"Then the city is to be really evacuated?"
"Yes, lad; the word is for the last of the Britishers to cross the river at Gloucester Point at daylight on the morning of the seventeenth. I allow it's time for you to come into town, if you want to see what's going on, for they will pay no attention to you from this out. Your mother is expecting us there 'twixt now and sunrise."
"Did you tell her what General Washington said to me?"
"I did, lad, and if there's a prouder woman in Pennsylvania than she I don't know where to find her. Unless you've got some reason for not going at once we'll leave now, because I'm not counting on missing any part of the show, and allow you're quite as eager to see it as I am."
Enoch would have been pleased to leave the farmhouse even though he had had no anticipation of such a spectacle as must of necessity be presented when the English troops filed out of the city they had so long occupied, and no delay was made by Greene in retracing his steps.

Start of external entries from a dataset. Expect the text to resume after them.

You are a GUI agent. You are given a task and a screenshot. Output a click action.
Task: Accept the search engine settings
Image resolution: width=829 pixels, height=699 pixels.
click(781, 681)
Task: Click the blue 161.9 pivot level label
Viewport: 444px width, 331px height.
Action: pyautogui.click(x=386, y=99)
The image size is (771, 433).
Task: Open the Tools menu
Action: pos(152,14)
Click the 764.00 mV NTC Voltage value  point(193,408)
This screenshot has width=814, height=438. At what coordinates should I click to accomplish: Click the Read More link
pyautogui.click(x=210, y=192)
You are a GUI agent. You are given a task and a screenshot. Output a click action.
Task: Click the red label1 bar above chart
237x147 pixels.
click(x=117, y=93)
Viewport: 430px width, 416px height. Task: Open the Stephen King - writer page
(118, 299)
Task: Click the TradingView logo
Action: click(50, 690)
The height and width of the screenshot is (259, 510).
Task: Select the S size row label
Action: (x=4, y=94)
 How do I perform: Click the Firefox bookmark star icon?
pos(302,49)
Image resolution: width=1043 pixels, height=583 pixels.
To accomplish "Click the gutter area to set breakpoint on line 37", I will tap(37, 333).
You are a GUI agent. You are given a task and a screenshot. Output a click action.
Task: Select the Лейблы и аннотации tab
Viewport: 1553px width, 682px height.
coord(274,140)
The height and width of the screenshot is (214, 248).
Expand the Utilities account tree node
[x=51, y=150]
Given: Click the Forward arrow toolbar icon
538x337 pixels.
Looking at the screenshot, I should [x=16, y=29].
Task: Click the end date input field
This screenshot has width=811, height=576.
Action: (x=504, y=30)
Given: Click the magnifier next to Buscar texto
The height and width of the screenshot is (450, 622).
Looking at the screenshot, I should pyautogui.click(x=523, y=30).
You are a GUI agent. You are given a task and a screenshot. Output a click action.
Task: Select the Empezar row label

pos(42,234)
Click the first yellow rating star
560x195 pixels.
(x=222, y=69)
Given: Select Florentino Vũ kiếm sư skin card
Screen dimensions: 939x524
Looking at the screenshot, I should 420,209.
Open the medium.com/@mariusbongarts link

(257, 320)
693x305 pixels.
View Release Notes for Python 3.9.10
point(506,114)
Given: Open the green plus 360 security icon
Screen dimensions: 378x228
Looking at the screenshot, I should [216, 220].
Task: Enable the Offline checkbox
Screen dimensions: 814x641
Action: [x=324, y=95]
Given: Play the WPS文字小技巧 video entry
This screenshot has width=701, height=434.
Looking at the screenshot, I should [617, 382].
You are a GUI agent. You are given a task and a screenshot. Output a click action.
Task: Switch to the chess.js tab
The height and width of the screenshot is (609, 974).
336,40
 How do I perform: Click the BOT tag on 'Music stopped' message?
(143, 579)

Although it was not expected the enemy would take any very great precautions to prevent undesirable visitors on this the eve of the evacuation, Greene did not think it quite prudent to attempt to ride into town, therefore set out on foot.
"It will be the last time we shall have to sneak into Philadelphia, lad," the spy said exultantly when they were on the road. "I don't allow that from this out the enemy will ever again have possession of the town, for what we've got now we'll hold."
Enoch was too greatly excited to carry on any conversation just at this moment.
It seemed to him as if he had been absent from home an exceedingly long time, and he was not only eager to see his mother, but to tell her of the praise he had won from the "only man in all the country" to him.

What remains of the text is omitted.